AS THE dealing floor at IG Group waited nervously for the “US open” at 2.30pm yesterday after Friday’s carnage in the global markets, the atmosphere was surreal.
The trading floor was eerily quiet as Dow Jones opened down almost 220 points on the close of Friday, punctuated by the occasional “excellent” in the voice of Mr Burns from The Simpsons – an automated response woven into IG’s trading software.
But – despite all-too brief rallies – there was nothing “excellent” about yesterday’s crazily zigzagging markets, on a par with October 2008 as the most volatile David Jones, IG Group’s chief market strategist, has seen in his eight years in the City.

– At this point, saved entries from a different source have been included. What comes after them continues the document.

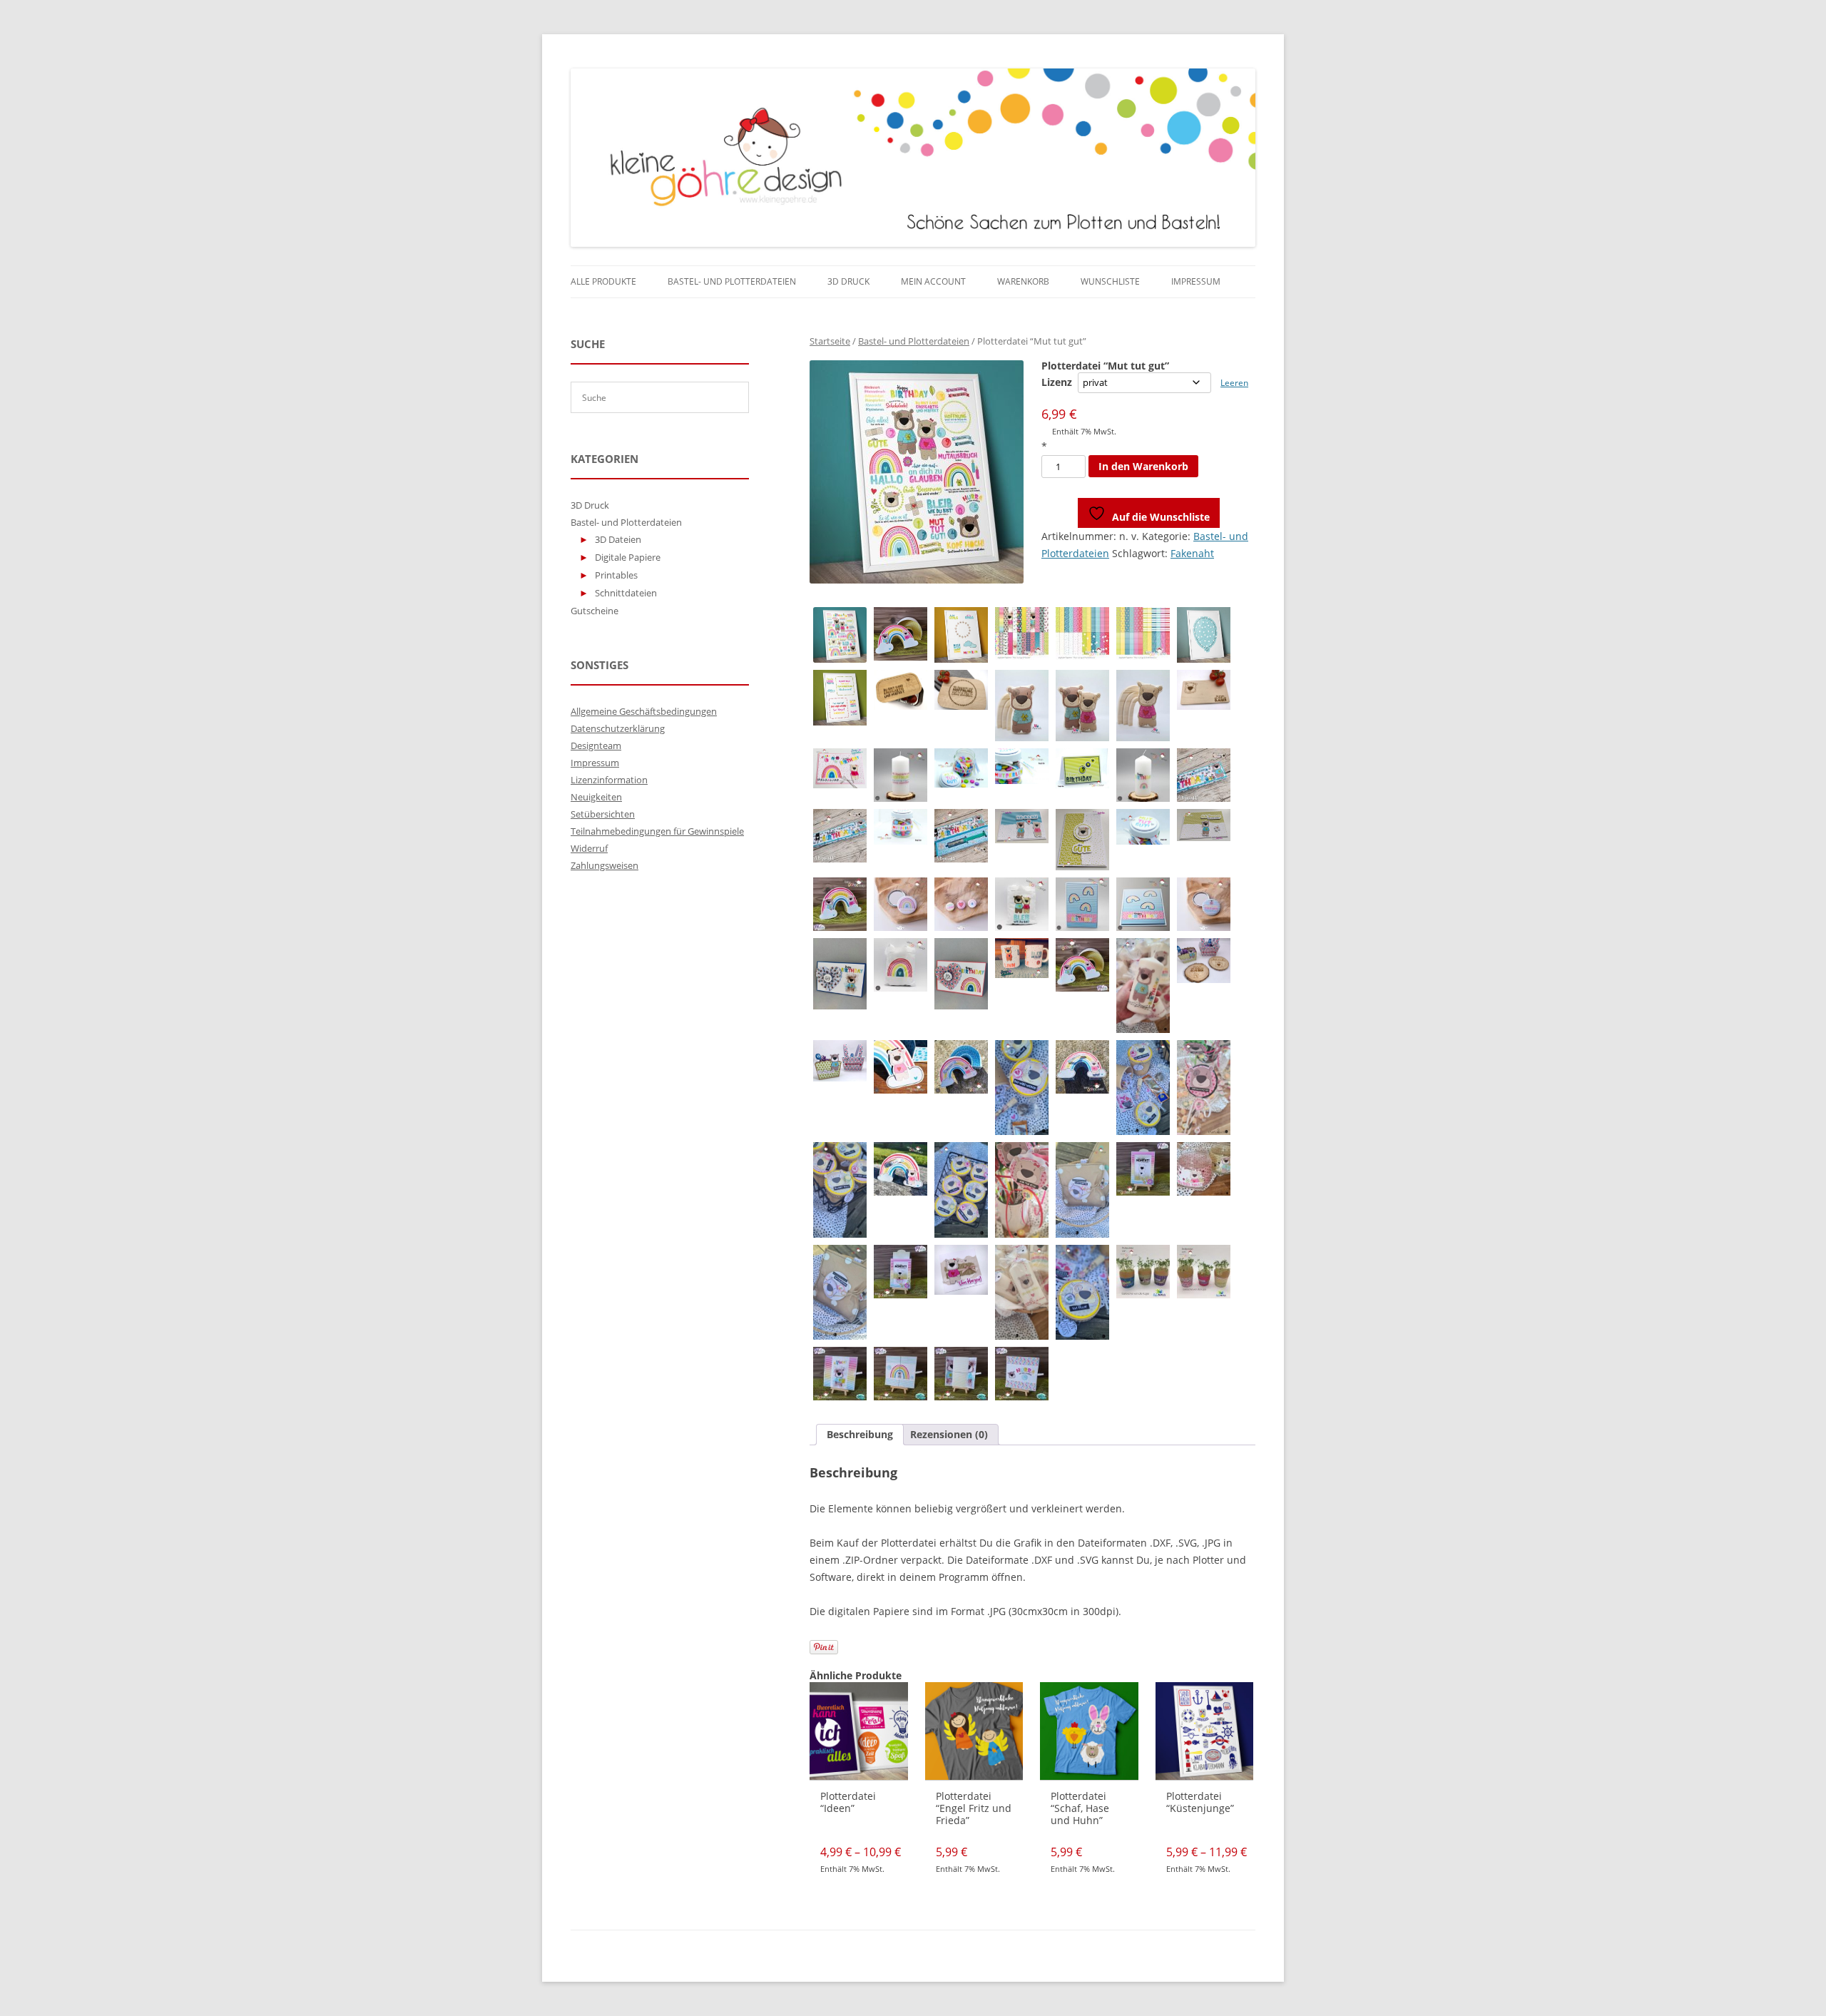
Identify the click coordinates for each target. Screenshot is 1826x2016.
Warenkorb (1023, 281)
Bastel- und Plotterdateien (732, 281)
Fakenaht (1192, 553)
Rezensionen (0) (949, 1434)
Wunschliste (1110, 281)
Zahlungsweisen (604, 865)
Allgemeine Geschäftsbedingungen (644, 711)
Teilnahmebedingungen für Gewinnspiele (657, 831)
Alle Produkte (603, 281)
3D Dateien (618, 539)
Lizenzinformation (609, 779)
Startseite (830, 341)
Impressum (1195, 281)
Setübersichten (603, 814)
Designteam (596, 745)
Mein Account (933, 281)
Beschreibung (860, 1434)
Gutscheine (594, 610)
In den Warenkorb (1143, 466)
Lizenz (1056, 382)
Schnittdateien (626, 592)
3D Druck (848, 281)
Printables (616, 575)
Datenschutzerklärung (618, 728)
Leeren (1234, 382)
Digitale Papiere (627, 557)
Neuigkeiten (596, 796)
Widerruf (589, 848)
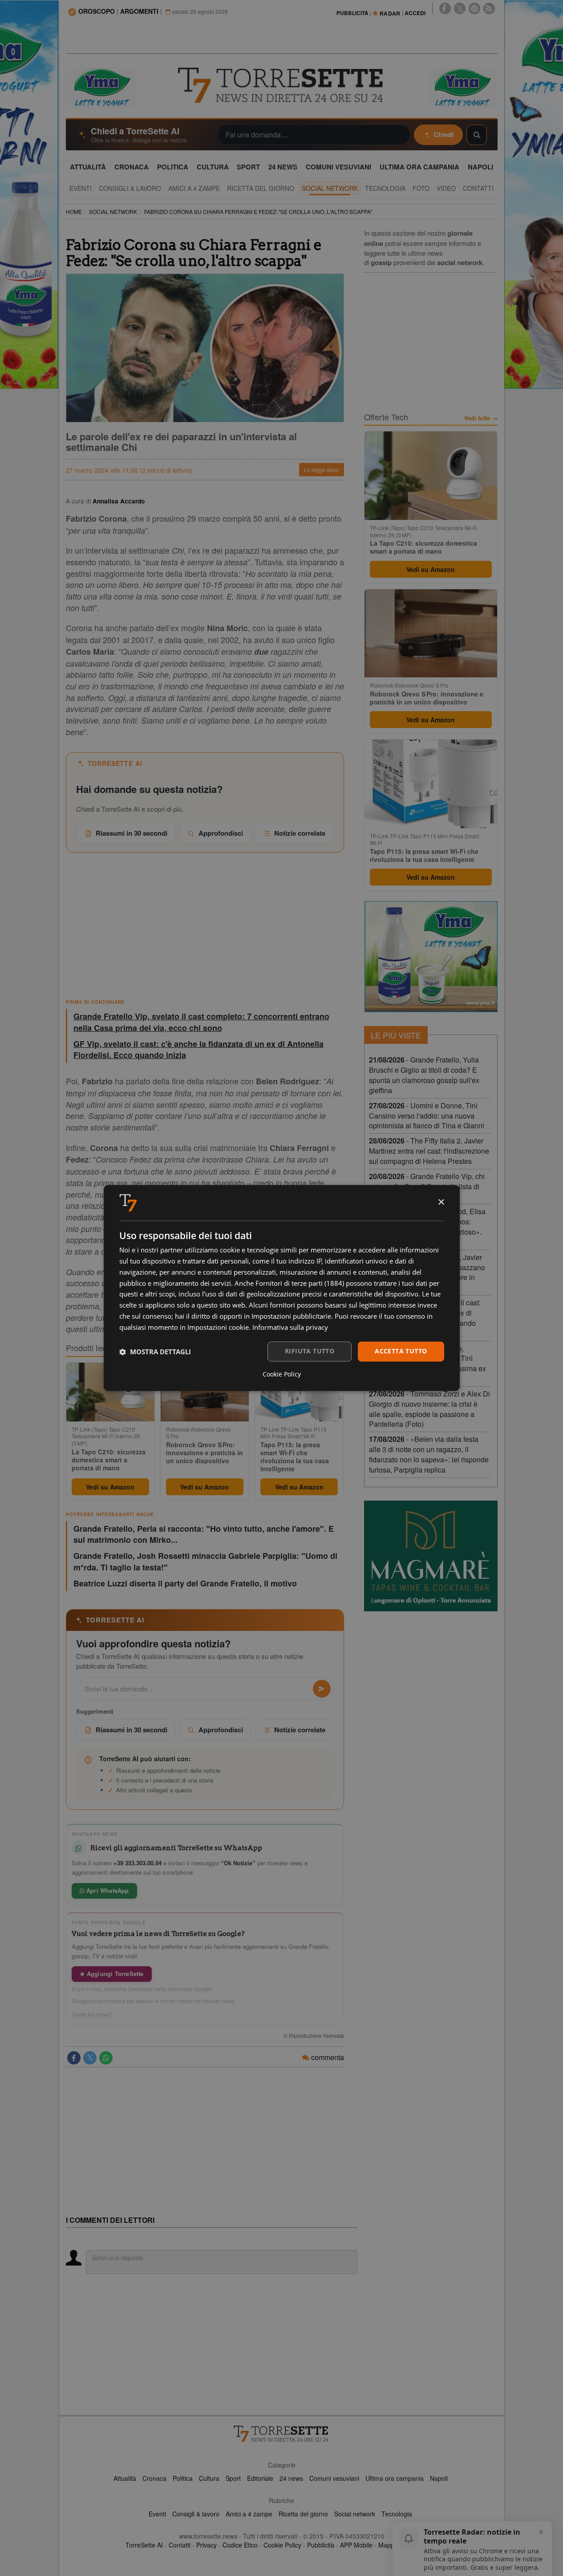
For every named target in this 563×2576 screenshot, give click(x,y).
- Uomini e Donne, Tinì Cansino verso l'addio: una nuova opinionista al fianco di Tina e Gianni (426, 1115)
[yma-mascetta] (101, 86)
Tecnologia (396, 2513)
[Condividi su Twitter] (90, 2058)
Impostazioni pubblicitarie (291, 1316)
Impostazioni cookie (218, 1327)
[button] (155, 1351)
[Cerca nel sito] (476, 135)
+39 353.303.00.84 (137, 1863)
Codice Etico (240, 2544)
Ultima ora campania (394, 2478)
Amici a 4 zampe (249, 2513)
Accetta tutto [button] (401, 1351)
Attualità (124, 2478)
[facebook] (445, 8)
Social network (354, 2513)
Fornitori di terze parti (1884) (299, 1283)
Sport (233, 2478)
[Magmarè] (431, 1556)
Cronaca (154, 2478)
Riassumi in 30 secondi (131, 833)
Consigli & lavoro (195, 2513)
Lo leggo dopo (321, 469)
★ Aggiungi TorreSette (112, 1973)
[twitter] (460, 8)
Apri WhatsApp (107, 1890)
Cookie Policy (282, 2544)
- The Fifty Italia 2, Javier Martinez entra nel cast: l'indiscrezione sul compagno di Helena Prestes (429, 1150)
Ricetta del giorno (303, 2513)
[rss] (489, 8)
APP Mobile (356, 2544)
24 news (291, 2478)
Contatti (179, 2544)
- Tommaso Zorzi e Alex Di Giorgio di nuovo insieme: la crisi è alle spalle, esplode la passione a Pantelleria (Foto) (429, 1409)
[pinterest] (474, 8)
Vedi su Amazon (110, 1486)
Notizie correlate (299, 833)
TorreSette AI (144, 2544)
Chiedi (443, 134)
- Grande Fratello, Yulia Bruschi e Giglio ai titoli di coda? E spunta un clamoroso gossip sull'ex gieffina (424, 1075)
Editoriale (260, 2478)
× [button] (440, 1202)
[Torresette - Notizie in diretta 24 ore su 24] (282, 2433)
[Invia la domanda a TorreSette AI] (322, 1689)
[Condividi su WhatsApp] (106, 2058)
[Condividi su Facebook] (74, 2058)
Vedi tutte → (481, 418)
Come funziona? (92, 2014)
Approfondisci (220, 833)
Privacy (206, 2544)
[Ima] (431, 956)
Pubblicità (320, 2544)
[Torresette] (281, 85)
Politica (183, 2478)
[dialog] (282, 1288)
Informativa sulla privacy (290, 1327)
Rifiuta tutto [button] (309, 1351)
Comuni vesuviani (334, 2478)
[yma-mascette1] (462, 86)
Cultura (209, 2478)
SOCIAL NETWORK (113, 211)
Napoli (439, 2478)
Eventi (157, 2513)
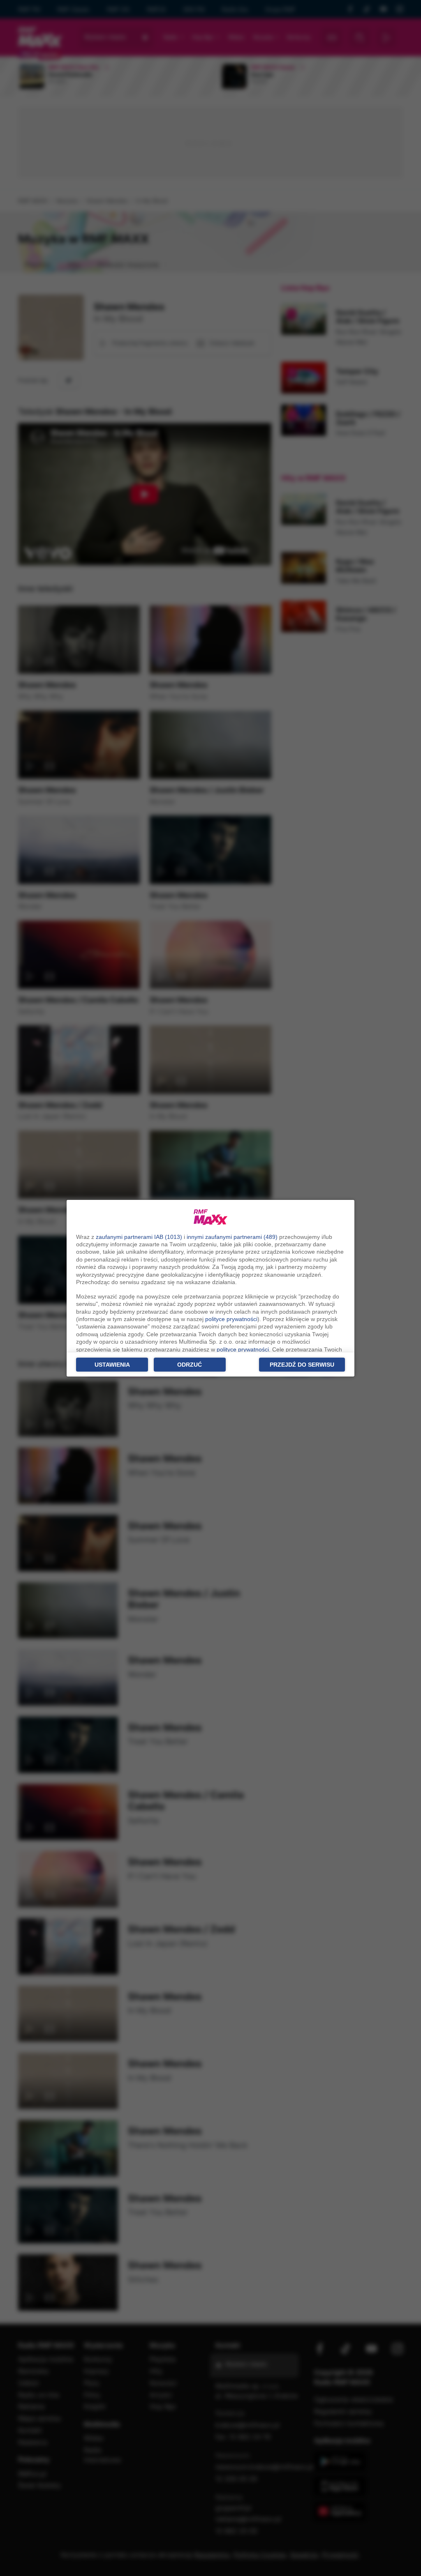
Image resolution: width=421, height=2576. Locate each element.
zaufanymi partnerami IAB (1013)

“There was relentless panic selling then and it is the same now,” said Jones, reaching for his Nicorette gum. “There has been day after day of massive selling, with falls leading to more falls. The debt is bad and the economies aren’t growing – there is nothing positive to report.”
Watching the FTSE fall a further 25 points, he added: “It is a tale of short-term lifts that are smashed down again. Any good news is short-lived.”
The carnage has, at least, translated to higher trading and deal volumes. Last Friday, IG hit more than two billion shares traded on the FTSE 100, rounding off a bumper week where it took 1.25m client deals.
“We are breaking pretty much every record we have,” said IG Index managing director Tim Hughes, reporting an “adrenaline rush” on the dealing floor as the traders watch the “events of global significance”.
So where now? “It’s difficult to see a way out for Italy, but the US dollar will remain the global reserve currency in the short- to medium-term.”